### What you will do
Read the data and repeat all of it exactly.

### Stored records
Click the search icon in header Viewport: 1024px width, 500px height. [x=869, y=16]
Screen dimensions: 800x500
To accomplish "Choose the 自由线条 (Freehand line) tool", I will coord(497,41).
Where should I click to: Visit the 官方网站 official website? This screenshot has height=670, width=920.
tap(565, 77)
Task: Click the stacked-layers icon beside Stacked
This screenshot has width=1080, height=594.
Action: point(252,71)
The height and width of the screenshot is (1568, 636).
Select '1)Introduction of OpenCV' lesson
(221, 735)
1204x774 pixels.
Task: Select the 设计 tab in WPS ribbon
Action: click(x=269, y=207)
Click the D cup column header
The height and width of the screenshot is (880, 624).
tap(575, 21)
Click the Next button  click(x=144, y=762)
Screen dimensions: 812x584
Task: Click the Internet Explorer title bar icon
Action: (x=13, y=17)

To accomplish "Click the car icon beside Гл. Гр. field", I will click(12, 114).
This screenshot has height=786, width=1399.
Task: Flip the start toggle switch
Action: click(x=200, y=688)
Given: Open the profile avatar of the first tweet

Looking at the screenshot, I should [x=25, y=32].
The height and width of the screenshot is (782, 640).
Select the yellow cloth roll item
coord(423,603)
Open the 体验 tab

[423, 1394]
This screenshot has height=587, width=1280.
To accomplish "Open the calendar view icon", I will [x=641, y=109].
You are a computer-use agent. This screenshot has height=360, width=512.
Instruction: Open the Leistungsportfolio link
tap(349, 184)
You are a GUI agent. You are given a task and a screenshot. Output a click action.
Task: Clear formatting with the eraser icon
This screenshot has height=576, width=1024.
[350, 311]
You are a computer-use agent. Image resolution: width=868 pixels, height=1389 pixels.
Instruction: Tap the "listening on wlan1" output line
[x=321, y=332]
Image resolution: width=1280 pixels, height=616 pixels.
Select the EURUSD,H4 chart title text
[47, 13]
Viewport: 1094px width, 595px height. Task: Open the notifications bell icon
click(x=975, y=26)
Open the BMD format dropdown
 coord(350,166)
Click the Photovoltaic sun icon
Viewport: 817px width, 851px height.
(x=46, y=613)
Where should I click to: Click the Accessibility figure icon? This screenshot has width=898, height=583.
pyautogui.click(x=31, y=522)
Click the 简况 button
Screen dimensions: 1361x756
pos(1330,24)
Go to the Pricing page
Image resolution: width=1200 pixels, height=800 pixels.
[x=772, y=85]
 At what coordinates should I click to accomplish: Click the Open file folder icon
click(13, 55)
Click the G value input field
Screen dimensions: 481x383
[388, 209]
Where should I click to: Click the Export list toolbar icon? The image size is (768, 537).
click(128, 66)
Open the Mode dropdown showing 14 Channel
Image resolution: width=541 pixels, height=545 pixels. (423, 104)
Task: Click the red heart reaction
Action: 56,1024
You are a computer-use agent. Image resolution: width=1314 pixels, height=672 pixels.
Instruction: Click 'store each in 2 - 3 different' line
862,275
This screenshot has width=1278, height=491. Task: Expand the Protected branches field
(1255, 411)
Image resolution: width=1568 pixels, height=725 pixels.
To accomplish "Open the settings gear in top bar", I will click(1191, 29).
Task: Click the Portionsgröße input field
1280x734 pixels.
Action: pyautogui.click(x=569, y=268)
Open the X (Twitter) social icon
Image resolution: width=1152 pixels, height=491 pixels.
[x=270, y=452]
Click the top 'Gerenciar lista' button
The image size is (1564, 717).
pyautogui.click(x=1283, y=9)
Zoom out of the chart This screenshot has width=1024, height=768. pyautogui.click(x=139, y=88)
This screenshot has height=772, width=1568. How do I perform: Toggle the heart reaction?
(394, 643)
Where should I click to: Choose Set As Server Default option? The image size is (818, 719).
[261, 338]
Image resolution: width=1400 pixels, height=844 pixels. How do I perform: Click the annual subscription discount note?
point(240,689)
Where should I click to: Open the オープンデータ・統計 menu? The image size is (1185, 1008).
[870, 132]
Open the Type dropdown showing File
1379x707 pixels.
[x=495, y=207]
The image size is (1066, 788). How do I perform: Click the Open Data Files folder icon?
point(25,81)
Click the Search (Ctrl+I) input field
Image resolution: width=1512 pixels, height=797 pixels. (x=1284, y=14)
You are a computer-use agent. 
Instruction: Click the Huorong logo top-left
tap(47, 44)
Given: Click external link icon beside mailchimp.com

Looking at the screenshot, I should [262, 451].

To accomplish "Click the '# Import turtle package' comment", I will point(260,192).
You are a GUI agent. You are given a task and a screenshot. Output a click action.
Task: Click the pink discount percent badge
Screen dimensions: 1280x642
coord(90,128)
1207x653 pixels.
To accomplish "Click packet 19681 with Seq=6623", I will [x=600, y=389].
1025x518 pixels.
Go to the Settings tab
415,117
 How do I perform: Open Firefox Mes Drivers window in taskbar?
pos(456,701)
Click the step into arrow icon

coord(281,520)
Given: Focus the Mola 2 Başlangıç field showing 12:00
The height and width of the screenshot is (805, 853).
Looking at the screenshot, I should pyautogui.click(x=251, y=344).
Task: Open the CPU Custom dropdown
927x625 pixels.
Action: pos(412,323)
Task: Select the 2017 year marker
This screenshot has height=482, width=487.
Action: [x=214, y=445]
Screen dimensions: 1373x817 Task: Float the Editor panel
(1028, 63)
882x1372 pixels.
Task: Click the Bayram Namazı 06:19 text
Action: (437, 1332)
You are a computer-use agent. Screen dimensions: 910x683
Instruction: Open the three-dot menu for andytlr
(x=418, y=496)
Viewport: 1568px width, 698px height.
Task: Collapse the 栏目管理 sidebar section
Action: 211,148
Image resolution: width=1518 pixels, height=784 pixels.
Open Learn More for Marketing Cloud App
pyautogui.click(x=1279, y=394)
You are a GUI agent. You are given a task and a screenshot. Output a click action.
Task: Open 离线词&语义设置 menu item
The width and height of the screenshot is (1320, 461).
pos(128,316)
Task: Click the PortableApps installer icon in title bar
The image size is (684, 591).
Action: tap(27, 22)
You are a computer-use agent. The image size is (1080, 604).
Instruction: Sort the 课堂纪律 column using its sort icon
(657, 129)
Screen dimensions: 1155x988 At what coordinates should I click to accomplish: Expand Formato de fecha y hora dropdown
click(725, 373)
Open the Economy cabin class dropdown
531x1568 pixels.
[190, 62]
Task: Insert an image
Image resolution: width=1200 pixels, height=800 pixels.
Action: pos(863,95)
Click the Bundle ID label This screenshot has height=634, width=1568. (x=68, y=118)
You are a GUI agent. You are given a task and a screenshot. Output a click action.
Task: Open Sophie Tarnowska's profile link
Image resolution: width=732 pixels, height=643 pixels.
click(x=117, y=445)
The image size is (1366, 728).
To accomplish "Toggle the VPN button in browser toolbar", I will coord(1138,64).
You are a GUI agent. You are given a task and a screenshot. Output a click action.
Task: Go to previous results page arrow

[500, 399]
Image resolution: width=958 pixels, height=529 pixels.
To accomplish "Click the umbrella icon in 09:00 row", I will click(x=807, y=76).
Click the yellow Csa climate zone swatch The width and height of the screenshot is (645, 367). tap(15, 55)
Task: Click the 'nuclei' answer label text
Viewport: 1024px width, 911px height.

### Finished exercise
Click the search icon in header Viewport: 1024px width, 500px height. [x=869, y=16]
Screen dimensions: 800x500
To accomplish "Choose the 自由线条 (Freehand line) tool", I will coord(497,41).
Where should I click to: Visit the 官方网站 official website? This screenshot has height=670, width=920.
tap(565, 77)
Task: Click the stacked-layers icon beside Stacked
This screenshot has width=1080, height=594.
Action: point(252,71)
The height and width of the screenshot is (1568, 636).
Select '1)Introduction of OpenCV' lesson
(221, 735)
1204x774 pixels.
Task: Select the 设计 tab in WPS ribbon
Action: click(x=269, y=207)
Click the D cup column header
The height and width of the screenshot is (880, 624).
tap(575, 21)
Click the Next button  click(x=144, y=762)
Screen dimensions: 812x584
Task: Click the Internet Explorer title bar icon
Action: (x=13, y=17)

To accomplish "Click the car icon beside Гл. Гр. field", I will click(12, 114).
This screenshot has height=786, width=1399.
Task: Flip the start toggle switch
Action: click(x=200, y=688)
Given: Open the profile avatar of the first tweet

Looking at the screenshot, I should [x=25, y=32].
The height and width of the screenshot is (782, 640).
Select the yellow cloth roll item
coord(423,603)
Open the 体验 tab

[423, 1394]
This screenshot has height=587, width=1280.
To accomplish "Open the calendar view icon", I will [x=641, y=109].
You are a computer-use agent. This screenshot has height=360, width=512.
Instruction: Open the Leistungsportfolio link
tap(349, 184)
You are a GUI agent. You are given a task and a screenshot. Output a click action.
Task: Clear formatting with the eraser icon
This screenshot has height=576, width=1024.
[350, 311]
You are a computer-use agent. Image resolution: width=868 pixels, height=1389 pixels.
Instruction: Tap the "listening on wlan1" output line
[x=321, y=332]
Image resolution: width=1280 pixels, height=616 pixels.
Select the EURUSD,H4 chart title text
[47, 13]
Viewport: 1094px width, 595px height. Task: Open the notifications bell icon
click(x=975, y=26)
Open the BMD format dropdown
 coord(350,166)
Click the Photovoltaic sun icon
Viewport: 817px width, 851px height.
(x=46, y=613)
Where should I click to: Click the Accessibility figure icon? This screenshot has width=898, height=583.
pyautogui.click(x=31, y=522)
Click the 简况 button
Screen dimensions: 1361x756
pos(1330,24)
Go to the Pricing page
Image resolution: width=1200 pixels, height=800 pixels.
[x=772, y=85]
 At what coordinates should I click to accomplish: Click the Open file folder icon
click(13, 55)
Click the G value input field
Screen dimensions: 481x383
[388, 209]
Where should I click to: Click the Export list toolbar icon? The image size is (768, 537).
click(128, 66)
Open the Mode dropdown showing 14 Channel
Image resolution: width=541 pixels, height=545 pixels. (423, 104)
Task: Click the red heart reaction
Action: 56,1024
You are a computer-use agent. Image resolution: width=1314 pixels, height=672 pixels.
Instruction: Click 'store each in 2 - 3 different' line
862,275
This screenshot has width=1278, height=491. Task: Expand the Protected branches field
(1255, 411)
Image resolution: width=1568 pixels, height=725 pixels.
To accomplish "Open the settings gear in top bar", I will click(1191, 29).
Task: Click the Portionsgröße input field
1280x734 pixels.
Action: pyautogui.click(x=569, y=268)
Open the X (Twitter) social icon
Image resolution: width=1152 pixels, height=491 pixels.
[x=270, y=452]
Click the top 'Gerenciar lista' button
The image size is (1564, 717).
pyautogui.click(x=1283, y=9)
Zoom out of the chart This screenshot has width=1024, height=768. pyautogui.click(x=139, y=88)
This screenshot has height=772, width=1568. How do I perform: Toggle the heart reaction?
(394, 643)
Where should I click to: Choose Set As Server Default option? The image size is (818, 719).
[261, 338]
Image resolution: width=1400 pixels, height=844 pixels. How do I perform: Click the annual subscription discount note?
point(240,689)
Where should I click to: Open the オープンデータ・統計 menu? The image size is (1185, 1008).
[870, 132]
Open the Type dropdown showing File
1379x707 pixels.
[x=495, y=207]
The image size is (1066, 788). How do I perform: Click the Open Data Files folder icon?
point(25,81)
Click the Search (Ctrl+I) input field
Image resolution: width=1512 pixels, height=797 pixels. (x=1284, y=14)
You are a computer-use agent. 
Instruction: Click the Huorong logo top-left
tap(47, 44)
Given: Click external link icon beside mailchimp.com

Looking at the screenshot, I should [262, 451].

To accomplish "Click the '# Import turtle package' comment", I will point(260,192).
You are a GUI agent. You are given a task and a screenshot. Output a click action.
Task: Click the pink discount percent badge
Screen dimensions: 1280x642
coord(90,128)
1207x653 pixels.
To accomplish "Click packet 19681 with Seq=6623", I will [x=600, y=389].
1025x518 pixels.
Go to the Settings tab
415,117
 How do I perform: Open Firefox Mes Drivers window in taskbar?
pos(456,701)
Click the step into arrow icon

coord(281,520)
Given: Focus the Mola 2 Başlangıç field showing 12:00
The height and width of the screenshot is (805, 853).
Looking at the screenshot, I should pyautogui.click(x=251, y=344).
Task: Open the CPU Custom dropdown
927x625 pixels.
Action: pos(412,323)
Task: Select the 2017 year marker
This screenshot has height=482, width=487.
Action: [x=214, y=445]
Screen dimensions: 1373x817 Task: Float the Editor panel
(1028, 63)
882x1372 pixels.
Task: Click the Bayram Namazı 06:19 text
Action: (437, 1332)
You are a computer-use agent. Screen dimensions: 910x683
Instruction: Open the three-dot menu for andytlr
(x=418, y=496)
Viewport: 1568px width, 698px height.
Task: Collapse the 栏目管理 sidebar section
Action: 211,148
Image resolution: width=1518 pixels, height=784 pixels.
Open Learn More for Marketing Cloud App
pyautogui.click(x=1279, y=394)
You are a GUI agent. You are given a task and a screenshot. Output a click action.
Task: Open 离线词&语义设置 menu item
The width and height of the screenshot is (1320, 461).
pos(128,316)
Task: Click the PortableApps installer icon in title bar
The image size is (684, 591).
Action: tap(27, 22)
You are a computer-use agent. The image size is (1080, 604).
Instruction: Sort the 课堂纪律 column using its sort icon
(657, 129)
Screen dimensions: 1155x988 At what coordinates should I click to accomplish: Expand Formato de fecha y hora dropdown
click(725, 373)
Open the Economy cabin class dropdown
531x1568 pixels.
[190, 62]
Task: Insert an image
Image resolution: width=1200 pixels, height=800 pixels.
Action: pos(863,95)
Click the Bundle ID label This screenshot has height=634, width=1568. (x=68, y=118)
You are a GUI agent. You are given a task and a screenshot. Output a click action.
Task: Open Sophie Tarnowska's profile link
Image resolution: width=732 pixels, height=643 pixels.
click(x=117, y=445)
The image size is (1366, 728).
To accomplish "Toggle the VPN button in browser toolbar", I will coord(1138,64).
You are a GUI agent. You are given a task and a screenshot. Output a click action.
Task: Go to previous results page arrow

[500, 399]
Image resolution: width=958 pixels, height=529 pixels.
To accomplish "Click the umbrella icon in 09:00 row", I will click(x=807, y=76).
Click the yellow Csa climate zone swatch The width and height of the screenshot is (645, 367). tap(15, 55)
Task: Click the 'nuclei' answer label text
Viewport: 1024px width, 911px height.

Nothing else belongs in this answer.